L’ensemble eut créer une impression de pluralité dans les décisions de la Cour de cassation mais la solution n’en est pas moins respectueuse d’une certaine unité.
Diversité des points de départs mais unité de la justification
La lecture des derniers arrêts rendus par la Cour de cassation au sujet du point de départ de la prescription extinctive peut laisser quelques lecteurs perplexes. Les décisions peuvent conduire à, matériellement, retenir des éléments factuels différents : premier incident de paiement pour le devoir de mise en garde de la caution (Civ. 1re, 5 janv. 2022, n° 20-17.325 FS-B, préc.), jour où l’emprunteur a eu connaissance du défaut de garantie du risque qui s’est réalisé (Civ. 1re, 5 janv. 2022, n° 19-24.436, Dalloz actualité, 17 janv. 2022, obs. C. Hélaine ; Rev. prat. rec. 2022. 25, chron. O. Salati ; RTD com. 2022. 134, obs. D. Legeais ), jour où le dommage s’est consolidé (Civ. 2e, 10 févr. 2022, n° 20-20.143, préc.), etc.
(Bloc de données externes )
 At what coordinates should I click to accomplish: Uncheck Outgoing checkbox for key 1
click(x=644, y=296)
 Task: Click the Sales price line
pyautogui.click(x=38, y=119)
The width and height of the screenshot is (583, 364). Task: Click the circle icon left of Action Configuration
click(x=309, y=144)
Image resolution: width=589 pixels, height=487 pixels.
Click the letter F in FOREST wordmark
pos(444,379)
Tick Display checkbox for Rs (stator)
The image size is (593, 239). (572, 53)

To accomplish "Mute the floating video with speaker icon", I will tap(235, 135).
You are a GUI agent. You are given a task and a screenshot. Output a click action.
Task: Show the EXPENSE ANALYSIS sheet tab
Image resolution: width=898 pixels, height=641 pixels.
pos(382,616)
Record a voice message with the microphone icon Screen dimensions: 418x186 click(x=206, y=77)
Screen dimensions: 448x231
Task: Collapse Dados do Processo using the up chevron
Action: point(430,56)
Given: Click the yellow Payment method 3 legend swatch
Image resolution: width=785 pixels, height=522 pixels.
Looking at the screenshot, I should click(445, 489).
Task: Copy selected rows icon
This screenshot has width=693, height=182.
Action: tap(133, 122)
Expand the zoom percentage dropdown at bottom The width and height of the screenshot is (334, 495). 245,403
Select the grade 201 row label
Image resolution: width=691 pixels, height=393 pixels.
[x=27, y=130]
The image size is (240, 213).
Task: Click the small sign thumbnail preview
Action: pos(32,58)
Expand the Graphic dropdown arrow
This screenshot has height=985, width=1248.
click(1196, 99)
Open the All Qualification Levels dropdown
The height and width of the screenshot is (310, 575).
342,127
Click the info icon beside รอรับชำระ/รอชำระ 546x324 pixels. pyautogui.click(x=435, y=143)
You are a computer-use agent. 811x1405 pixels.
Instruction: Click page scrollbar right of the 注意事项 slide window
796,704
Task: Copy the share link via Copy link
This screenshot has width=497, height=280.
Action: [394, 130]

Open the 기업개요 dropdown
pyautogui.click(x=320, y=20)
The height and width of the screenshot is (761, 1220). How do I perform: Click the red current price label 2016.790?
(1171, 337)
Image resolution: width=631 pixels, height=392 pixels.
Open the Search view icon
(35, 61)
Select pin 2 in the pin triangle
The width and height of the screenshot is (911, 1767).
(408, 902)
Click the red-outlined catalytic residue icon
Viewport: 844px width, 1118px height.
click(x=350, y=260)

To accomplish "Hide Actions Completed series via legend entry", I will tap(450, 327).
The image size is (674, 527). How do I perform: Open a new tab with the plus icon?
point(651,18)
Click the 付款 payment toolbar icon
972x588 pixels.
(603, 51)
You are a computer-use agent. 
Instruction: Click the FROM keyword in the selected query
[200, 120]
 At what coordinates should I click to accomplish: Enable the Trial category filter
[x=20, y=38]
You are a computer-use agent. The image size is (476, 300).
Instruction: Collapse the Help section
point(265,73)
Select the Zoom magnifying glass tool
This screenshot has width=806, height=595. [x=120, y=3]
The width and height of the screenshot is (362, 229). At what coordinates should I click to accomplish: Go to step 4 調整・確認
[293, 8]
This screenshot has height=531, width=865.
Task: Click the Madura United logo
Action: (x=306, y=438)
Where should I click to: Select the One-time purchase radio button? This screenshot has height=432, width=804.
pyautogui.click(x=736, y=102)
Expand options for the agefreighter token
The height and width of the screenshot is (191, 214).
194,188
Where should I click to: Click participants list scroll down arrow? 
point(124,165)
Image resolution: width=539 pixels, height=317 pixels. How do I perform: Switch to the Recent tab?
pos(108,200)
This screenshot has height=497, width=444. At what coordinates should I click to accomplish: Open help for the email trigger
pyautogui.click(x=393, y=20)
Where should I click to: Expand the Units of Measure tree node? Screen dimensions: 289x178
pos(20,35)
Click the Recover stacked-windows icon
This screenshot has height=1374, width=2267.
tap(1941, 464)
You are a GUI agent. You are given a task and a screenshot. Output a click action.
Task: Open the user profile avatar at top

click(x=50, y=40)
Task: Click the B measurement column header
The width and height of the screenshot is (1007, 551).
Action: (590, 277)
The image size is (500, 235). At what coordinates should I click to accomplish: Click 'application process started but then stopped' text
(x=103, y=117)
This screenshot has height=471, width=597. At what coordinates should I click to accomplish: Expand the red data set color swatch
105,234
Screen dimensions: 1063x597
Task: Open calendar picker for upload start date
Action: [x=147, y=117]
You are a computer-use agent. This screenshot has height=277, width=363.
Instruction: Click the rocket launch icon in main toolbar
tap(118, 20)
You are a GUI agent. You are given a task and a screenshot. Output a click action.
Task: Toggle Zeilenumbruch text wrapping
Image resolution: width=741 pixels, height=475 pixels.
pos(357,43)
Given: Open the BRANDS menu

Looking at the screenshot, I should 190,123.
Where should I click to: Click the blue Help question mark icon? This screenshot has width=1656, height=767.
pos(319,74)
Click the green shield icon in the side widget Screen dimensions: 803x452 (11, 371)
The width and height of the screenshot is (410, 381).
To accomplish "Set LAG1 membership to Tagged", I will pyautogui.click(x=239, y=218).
Ces solutions plurielles vont toutefois dans le même sens comme nous le notons régulièrement dans ces colonnes et ce sous à l’aide d’une interprétation utile des règles du code civil.
Ces décisions, certes de première apparence différentes, sont les garantes d’une lecture respectueuse de l’article 2224 du code civil lequel est rédigé de telle sorte à entraîner ces questions d’interprétation dynamique en fonction de chaque action prise dans son individualité par le juge. Une telle lecture implique une certaine adresse des praticiens à pouvoir déduire de l’action qu’ils engagent le bon point de départ considéré. Reste à savoir si la construction prétorienne est garante de sécurité juridique. Il faut probablement répondre par la positive car une lecture unitaire fixant au même jour tous les points de départ de la prescription violerait la lettre de l’article 2224 du code civil qui n’évoque pas une telle solution unique.
L’arrêt du 29 juin 2022 est, par conséquent, intéressant à bien des titres. Il vient d’abord confirmer l’attrait des praticiens pour les questions de prescription. Arme redoutable puisqu’entraînant une irrecevabilité de la demande, cette dernière reste parmi l’arsenal de choix du conseil de la partie qui doit subir une action, ici en responsabilité. Mais attention à bien positionner le point de départ, sinon que de temps perdu ! La décision vient également construire une fresque aux motifs divers mais dont l’histoire qu’elle raconte trouve sa cohérence au sein de l’article 2224 du code civil. Reste à attendre la suite de cette belle tapisserie brodée avec soin par la Cour de cassation.